- **Prompt**: Would you set down every line of the data below exactly as it reads?

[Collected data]
--------------------------------------------------
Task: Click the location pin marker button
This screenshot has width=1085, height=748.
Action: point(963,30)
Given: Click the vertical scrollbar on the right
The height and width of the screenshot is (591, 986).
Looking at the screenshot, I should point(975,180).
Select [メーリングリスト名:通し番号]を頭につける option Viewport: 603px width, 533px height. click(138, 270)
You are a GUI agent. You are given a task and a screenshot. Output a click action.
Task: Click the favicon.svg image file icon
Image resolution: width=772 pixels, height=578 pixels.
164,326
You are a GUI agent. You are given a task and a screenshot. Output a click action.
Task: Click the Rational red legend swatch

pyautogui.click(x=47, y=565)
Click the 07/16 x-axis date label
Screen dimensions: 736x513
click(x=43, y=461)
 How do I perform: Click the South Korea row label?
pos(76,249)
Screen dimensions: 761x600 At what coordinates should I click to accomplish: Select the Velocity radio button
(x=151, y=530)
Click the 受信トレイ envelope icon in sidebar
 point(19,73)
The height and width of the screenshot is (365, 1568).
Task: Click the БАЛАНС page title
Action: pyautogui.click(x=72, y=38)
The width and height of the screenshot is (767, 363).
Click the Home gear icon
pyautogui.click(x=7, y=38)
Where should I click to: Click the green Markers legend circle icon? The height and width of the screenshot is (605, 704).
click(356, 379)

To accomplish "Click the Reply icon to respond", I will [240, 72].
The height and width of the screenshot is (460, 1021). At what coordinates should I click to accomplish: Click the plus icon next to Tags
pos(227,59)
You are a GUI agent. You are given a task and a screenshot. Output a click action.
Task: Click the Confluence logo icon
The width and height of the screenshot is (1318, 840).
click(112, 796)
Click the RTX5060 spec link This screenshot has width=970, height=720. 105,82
--------------------------------------------------
- **Answer area**:
Task: Click the location pin marker button
This screenshot has width=1085, height=748.
Action: point(963,30)
Given: Click the vertical scrollbar on the right
The height and width of the screenshot is (591, 986).
Looking at the screenshot, I should point(975,180).
Select [メーリングリスト名:通し番号]を頭につける option Viewport: 603px width, 533px height. click(138, 270)
You are a GUI agent. You are given a task and a screenshot. Output a click action.
Task: Click the favicon.svg image file icon
Image resolution: width=772 pixels, height=578 pixels.
164,326
You are a GUI agent. You are given a task and a screenshot. Output a click action.
Task: Click the Rational red legend swatch

pyautogui.click(x=47, y=565)
Click the 07/16 x-axis date label
Screen dimensions: 736x513
click(x=43, y=461)
 How do I perform: Click the South Korea row label?
pos(76,249)
Screen dimensions: 761x600 At what coordinates should I click to accomplish: Select the Velocity radio button
(x=151, y=530)
Click the 受信トレイ envelope icon in sidebar
 point(19,73)
The height and width of the screenshot is (365, 1568).
Task: Click the БАЛАНС page title
Action: pyautogui.click(x=72, y=38)
The width and height of the screenshot is (767, 363).
Click the Home gear icon
pyautogui.click(x=7, y=38)
Where should I click to: Click the green Markers legend circle icon? The height and width of the screenshot is (605, 704).
click(356, 379)

To accomplish "Click the Reply icon to respond", I will [240, 72].
The height and width of the screenshot is (460, 1021). At what coordinates should I click to accomplish: Click the plus icon next to Tags
pos(227,59)
You are a GUI agent. You are given a task and a screenshot. Output a click action.
Task: Click the Confluence logo icon
The width and height of the screenshot is (1318, 840).
click(112, 796)
Click the RTX5060 spec link This screenshot has width=970, height=720. 105,82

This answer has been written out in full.